Some areas may be more detailed than others, based on the project, process, or organization’s needs. It is important to note that each plan is unique based on the organization’s needs. However, quality control plans should always have a structure that permits improvements to the plan. This allows employees to offer input on how to improve efficiency and quality. In addition, the plan should be reviewed by others periodically, including stakeholders, to ensure the plan is comprehensive.
Quality control plans generally include detailed information on:
- An overview or introduction of the project or process detailing the background, need, scope, activities, and important dates or deadlines
- The organizational structure or org chart detailing necessary team members, including external vendors
- Each team member’s responsibilities and qualifications necessary to fulfill stated duties
- Work verification (e.g., who is responsible for carrying out a task, as well as who is responsible for checking the work)
- Supplier standards (e.g., specify the standards the prospective suppliers must meet before they can bid on a contract, such as ISO 9001:2015)
- A list of qualified suppliers
- Testing parameters
- Performance standards and how performance will be documented
- Acceptance criteria
- A feedback mechanism for internal and/or external customer feedback
- Quality control procedures
- Training (e.g., overview, job-specific, or refresher training)
- Corrective action and preventive actions, including the person(s) responsible for CAPA
- Suggested corrective action
- Required notifications
- Any references or related materials, including performance ratings or performance reports
Quality Plan Documentation and Deployment
Quality plans result from both deployed strategic quality policies (which are linked to organizational strategic plans) and from the specific legal regulations, industry standards, organization policies and procedures, internal guidelines, and good practices needed to meet customers’ requirements for products or services.
Strategic-level quality plans are developed and deployed through the strategic planning process. These broad-based quality plans become the guideline for each function’s or department’s supporting quality plan. Where appropriate, each function or department may develop and internally deploy operating-level quality plans.

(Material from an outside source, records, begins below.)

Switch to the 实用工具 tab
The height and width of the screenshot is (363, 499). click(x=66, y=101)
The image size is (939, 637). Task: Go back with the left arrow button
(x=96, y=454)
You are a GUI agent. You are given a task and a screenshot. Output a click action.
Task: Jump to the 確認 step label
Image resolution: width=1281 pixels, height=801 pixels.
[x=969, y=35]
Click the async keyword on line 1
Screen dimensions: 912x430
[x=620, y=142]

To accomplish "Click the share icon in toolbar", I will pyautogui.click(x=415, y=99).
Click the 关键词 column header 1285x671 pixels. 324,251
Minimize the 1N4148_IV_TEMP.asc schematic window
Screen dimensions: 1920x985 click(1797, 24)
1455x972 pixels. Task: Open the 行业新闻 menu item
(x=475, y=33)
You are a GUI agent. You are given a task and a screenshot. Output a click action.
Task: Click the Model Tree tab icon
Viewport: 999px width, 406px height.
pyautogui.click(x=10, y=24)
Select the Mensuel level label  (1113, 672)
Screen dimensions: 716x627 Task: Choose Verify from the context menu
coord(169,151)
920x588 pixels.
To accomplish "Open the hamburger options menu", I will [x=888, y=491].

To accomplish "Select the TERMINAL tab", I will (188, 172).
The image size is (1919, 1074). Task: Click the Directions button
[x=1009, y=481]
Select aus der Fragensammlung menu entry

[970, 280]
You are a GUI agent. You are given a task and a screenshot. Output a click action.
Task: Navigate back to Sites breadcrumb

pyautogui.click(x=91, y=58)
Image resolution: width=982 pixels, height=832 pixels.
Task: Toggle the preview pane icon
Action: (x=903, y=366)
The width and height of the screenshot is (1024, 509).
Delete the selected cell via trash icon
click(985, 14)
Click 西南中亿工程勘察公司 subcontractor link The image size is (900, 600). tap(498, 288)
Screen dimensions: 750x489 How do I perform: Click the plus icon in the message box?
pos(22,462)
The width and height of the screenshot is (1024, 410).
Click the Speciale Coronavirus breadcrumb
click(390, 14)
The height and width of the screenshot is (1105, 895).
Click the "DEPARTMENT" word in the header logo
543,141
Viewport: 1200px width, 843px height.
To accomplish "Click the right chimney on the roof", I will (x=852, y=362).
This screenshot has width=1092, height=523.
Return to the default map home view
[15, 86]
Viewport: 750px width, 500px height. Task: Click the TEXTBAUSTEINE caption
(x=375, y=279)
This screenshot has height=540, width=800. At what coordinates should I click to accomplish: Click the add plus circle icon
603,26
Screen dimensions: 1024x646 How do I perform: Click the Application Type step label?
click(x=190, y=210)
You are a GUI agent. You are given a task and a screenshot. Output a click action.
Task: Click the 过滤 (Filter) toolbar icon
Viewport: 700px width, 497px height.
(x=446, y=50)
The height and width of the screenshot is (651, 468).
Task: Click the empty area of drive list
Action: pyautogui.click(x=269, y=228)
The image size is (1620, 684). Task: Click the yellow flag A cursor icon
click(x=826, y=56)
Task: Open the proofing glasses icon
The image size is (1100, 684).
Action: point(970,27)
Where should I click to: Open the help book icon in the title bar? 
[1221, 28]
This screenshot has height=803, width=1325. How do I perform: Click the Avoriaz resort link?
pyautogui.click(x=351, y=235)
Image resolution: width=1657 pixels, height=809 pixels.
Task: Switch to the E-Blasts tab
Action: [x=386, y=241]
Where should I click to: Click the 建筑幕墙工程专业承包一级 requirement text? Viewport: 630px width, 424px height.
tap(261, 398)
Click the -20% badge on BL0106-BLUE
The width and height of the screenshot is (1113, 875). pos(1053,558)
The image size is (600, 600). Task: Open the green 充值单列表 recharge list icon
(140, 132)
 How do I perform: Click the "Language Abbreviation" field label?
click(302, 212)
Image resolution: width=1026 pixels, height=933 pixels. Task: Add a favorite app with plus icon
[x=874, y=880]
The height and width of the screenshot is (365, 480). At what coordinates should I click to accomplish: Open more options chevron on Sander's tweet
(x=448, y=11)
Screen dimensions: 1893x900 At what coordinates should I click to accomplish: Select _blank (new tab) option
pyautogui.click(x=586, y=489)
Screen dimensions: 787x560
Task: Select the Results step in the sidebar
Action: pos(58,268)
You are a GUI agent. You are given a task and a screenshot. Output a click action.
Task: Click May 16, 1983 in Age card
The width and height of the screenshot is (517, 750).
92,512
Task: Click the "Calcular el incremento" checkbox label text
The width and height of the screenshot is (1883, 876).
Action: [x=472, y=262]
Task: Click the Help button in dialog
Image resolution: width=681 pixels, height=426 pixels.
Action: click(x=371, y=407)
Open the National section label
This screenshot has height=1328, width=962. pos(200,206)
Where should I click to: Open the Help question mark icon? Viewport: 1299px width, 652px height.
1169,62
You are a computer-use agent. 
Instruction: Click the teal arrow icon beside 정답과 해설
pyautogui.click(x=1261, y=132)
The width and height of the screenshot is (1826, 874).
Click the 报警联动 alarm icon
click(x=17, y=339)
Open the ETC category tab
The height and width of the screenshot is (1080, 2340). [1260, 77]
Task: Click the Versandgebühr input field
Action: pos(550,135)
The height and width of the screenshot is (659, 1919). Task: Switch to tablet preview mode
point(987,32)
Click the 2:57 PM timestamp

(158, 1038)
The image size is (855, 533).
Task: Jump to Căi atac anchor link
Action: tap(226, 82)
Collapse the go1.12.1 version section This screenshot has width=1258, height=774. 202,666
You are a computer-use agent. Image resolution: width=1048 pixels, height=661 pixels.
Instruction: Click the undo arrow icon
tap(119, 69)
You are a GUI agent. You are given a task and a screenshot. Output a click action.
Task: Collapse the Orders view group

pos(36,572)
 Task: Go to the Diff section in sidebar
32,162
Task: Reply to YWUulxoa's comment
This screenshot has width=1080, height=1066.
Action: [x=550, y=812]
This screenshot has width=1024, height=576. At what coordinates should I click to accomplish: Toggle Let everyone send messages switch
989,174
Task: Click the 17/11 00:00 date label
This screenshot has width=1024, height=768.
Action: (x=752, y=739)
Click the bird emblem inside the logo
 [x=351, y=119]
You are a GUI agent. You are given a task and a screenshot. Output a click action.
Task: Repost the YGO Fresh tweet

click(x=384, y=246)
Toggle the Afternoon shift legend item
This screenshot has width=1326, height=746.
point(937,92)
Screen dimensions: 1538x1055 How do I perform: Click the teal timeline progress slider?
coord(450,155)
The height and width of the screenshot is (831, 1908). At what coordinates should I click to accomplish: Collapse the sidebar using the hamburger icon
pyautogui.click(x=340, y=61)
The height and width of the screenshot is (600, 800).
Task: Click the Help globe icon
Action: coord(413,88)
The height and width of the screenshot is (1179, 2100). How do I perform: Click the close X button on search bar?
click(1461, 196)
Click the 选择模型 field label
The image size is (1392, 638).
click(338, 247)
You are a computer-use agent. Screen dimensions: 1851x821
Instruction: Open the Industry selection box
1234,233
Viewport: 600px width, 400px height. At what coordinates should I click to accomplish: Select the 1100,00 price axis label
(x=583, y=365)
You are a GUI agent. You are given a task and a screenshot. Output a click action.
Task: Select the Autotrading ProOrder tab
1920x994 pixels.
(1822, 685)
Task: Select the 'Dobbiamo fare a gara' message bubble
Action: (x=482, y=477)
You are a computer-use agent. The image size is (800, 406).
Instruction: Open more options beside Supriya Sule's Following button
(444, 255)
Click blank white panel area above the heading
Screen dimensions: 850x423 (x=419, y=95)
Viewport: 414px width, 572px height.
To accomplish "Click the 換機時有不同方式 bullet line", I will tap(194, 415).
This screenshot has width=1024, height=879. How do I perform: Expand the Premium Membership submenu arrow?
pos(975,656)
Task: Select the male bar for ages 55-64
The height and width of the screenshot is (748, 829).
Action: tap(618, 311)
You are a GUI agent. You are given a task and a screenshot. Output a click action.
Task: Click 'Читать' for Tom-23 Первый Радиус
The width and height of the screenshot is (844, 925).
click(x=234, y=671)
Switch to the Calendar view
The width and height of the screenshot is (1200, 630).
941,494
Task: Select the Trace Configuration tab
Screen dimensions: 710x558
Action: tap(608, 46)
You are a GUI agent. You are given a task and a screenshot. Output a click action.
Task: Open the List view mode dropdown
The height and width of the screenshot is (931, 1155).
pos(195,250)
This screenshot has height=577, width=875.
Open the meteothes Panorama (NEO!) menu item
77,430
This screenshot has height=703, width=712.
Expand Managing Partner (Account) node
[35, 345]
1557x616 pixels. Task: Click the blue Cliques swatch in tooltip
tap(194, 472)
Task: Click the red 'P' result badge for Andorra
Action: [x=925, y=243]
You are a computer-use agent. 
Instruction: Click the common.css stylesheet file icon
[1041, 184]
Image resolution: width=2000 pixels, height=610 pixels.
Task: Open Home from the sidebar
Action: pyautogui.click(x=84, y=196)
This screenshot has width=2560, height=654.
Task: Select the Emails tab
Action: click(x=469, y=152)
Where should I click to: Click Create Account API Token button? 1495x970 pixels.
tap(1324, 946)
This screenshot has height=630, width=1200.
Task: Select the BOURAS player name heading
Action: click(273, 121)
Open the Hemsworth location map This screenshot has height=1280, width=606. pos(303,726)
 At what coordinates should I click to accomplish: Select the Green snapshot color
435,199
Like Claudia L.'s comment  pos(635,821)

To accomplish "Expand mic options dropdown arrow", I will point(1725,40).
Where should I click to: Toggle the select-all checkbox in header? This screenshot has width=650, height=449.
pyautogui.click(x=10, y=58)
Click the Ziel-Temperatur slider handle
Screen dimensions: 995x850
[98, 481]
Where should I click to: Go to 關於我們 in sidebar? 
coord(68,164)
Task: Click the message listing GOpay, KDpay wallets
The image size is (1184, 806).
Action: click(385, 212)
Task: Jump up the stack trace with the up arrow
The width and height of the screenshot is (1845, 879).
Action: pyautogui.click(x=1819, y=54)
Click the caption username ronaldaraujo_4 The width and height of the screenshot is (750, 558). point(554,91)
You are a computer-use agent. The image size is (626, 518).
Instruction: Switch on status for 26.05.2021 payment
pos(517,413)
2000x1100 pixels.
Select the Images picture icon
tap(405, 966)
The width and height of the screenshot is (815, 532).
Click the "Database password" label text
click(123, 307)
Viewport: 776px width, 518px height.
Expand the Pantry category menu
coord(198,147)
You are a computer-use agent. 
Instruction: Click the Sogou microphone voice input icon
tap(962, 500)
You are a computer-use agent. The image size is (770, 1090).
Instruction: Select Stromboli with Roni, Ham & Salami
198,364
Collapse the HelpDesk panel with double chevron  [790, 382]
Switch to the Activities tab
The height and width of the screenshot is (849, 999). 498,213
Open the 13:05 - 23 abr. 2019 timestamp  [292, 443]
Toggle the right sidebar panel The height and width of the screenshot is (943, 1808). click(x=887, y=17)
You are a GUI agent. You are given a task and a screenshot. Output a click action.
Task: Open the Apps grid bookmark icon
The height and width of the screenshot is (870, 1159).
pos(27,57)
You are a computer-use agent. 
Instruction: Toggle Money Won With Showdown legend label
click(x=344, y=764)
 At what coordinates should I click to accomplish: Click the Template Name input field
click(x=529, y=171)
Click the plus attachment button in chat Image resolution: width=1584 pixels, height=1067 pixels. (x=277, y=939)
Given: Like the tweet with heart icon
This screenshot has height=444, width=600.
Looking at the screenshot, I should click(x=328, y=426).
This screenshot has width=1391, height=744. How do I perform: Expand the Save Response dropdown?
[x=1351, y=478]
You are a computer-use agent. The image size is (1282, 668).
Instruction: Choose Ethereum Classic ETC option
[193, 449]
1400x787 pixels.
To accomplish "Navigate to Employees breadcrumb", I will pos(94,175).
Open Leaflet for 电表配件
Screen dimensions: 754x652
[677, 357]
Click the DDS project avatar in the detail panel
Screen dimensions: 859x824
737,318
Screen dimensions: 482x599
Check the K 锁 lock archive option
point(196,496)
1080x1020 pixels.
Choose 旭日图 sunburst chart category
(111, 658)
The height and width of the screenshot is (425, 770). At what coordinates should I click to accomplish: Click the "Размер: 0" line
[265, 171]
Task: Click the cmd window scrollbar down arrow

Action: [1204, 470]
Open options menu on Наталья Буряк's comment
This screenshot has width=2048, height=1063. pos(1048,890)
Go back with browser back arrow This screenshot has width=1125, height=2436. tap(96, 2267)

Operating-level quality plans often are the resulting document(s) from a production scheduling function. As such, this documentation often includes blueprints, a copy of the customer’s order, references to applicable standards, practices, procedures, and work instructions, and details on how to produce the specific product or service.
When the product or service is produced, the planning documents may be augmented by inspection documentation, SPC charts, and copies of shipping documents and customer-required certifications. In the process, the plans are transformed from documents to records. In a fully computerized system, the documents mentioned may well be interactive computer screens, accessed at operators’ workplaces and control points. These screens, internally, become records when operators, inspectors, shippers, and others make computer entries to the screens.
A completed set of matrices, developed by a quality function deployment (QFD) process, may fulfill a component of an organization’s quality plan. The purpose of QFD is to capture and deploy the customers’ needs and requirements throughout the organization.
Documenting the quality plan(s) has multiple uses, such as:
- Assuring conformance to customer requirements
- Assuring conformance to external and internal standards and procedures
- Facilitating traceability
- Providing objective evidence
- Furnishing a basis for training
- Together with multiple plans for the organization’s products, services, and projects, providing a basis for evaluating the effectiveness and efficiency of the quality management system.
Adapted from The Certified Manager of Quality/Organizational Excellence Handbook, ASQ Quality Press, 2014.